27

Consider the following simple struct:

struct A
{
    float data[16];
};

My question is:

Assuming a platform where float is a 32-bit IEEE754 floating point number (if that matters at all), does the C++ standard guarantee the expected memory layout for struct A? If not, what does it guarantee and/or what are the ways to enforce the guarantees?

By the expected memory layout I mean that the struct takes up 16*4=64 bytes in memory, each consecutive 4 bytes occupied by a single float from the data array. In other words, expected memory layout means the following test passes:

static_assert(sizeof(A) == 16 * sizeof(float));
static_assert(offsetof(A, data[0]) == 0 * sizeof(float));
static_assert(offsetof(A, data[1]) == 1 * sizeof(float));
...
static_assert(offsetof(A, data[15]) == 15 * sizeof(float));

(offsetof is legal here since A is standard layout, see below)

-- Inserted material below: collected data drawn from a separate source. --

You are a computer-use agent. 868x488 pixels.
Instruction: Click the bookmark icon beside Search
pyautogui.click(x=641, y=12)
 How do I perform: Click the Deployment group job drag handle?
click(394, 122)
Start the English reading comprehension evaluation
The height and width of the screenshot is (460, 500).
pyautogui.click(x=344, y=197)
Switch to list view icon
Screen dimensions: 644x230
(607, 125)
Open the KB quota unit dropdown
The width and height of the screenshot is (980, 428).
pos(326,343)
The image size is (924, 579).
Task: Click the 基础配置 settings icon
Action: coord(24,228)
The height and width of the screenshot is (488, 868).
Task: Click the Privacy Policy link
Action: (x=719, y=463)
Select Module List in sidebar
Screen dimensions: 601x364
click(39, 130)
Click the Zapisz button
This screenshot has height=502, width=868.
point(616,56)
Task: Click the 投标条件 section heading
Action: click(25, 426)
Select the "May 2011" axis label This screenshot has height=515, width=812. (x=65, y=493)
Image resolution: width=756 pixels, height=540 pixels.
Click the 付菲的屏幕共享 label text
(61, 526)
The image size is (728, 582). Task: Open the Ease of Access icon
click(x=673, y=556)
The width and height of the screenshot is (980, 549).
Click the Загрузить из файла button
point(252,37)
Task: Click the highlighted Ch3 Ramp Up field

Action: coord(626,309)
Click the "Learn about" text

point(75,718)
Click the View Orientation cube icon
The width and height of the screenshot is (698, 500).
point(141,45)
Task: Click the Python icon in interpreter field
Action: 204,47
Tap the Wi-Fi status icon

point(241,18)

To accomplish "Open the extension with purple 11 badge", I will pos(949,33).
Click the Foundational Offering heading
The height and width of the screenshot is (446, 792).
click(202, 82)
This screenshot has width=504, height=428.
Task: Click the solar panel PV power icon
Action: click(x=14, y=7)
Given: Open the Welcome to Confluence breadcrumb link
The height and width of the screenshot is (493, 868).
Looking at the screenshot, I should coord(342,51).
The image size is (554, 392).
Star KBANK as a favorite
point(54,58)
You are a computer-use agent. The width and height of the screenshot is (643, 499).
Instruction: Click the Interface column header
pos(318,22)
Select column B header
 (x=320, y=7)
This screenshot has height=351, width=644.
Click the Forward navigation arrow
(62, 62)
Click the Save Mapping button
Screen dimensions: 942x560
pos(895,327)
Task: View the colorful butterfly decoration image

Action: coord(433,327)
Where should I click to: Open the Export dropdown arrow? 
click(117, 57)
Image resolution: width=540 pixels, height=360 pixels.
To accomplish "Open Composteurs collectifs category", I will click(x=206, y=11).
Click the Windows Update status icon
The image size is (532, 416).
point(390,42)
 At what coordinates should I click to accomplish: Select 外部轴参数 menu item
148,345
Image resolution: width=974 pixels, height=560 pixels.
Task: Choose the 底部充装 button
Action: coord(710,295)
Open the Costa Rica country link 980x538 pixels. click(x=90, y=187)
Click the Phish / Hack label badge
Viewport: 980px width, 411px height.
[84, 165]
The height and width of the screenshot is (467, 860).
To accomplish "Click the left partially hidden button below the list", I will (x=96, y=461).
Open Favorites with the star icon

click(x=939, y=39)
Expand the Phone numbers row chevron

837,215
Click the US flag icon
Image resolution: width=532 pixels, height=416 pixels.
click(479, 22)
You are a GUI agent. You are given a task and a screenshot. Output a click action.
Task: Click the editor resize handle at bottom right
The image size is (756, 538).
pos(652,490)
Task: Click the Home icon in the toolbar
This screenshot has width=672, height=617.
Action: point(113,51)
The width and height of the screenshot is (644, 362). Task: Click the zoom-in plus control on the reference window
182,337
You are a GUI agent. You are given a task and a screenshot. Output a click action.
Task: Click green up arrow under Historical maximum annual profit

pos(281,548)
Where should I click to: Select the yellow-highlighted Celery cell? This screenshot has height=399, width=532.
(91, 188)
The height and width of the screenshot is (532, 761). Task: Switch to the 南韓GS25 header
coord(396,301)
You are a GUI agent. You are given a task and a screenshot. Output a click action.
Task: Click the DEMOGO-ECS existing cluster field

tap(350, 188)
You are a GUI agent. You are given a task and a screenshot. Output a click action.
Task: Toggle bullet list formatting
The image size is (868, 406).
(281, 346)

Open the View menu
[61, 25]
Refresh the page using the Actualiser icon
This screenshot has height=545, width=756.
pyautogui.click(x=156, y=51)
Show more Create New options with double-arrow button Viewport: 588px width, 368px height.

In case this bothers you, the test actually passes on wandbox with gcc 9 HEAD. I have never met a combination of a platform and compiler which would provide evidence that this test may fail, and I would love to learn about them in case they do exist.

Why would one even care:

  • SSE-like optimizations require certain memory layout (and alignment, which I ignore in this question, since it can be dealt with using the standard alignas specifier).
  • Serialization of such a struct would simply boil down to a nice and portable write_bytes(&x, sizeof(A)).
  • Some APIs (e.g. OpenGL, specifically, say, glUniformMatrix4fv) expect this exact memory layout. Of course, one could just pass the pointer to data array to pass a single object of this type, but for a sequence of these (say, for uploading matrix-type vertex attributes) a specific memory layout is still needed.

What is actually guaranteed:

These are the things that, to my knowledge, can be expected from struct A:

  • It is standard layout
  • As a consequence of being standard-layout, a pointer to A can be reinterpret_cast to a pointer to its first data member (which is, presumably, data[0] ?), i.e. there is no padding before the first member.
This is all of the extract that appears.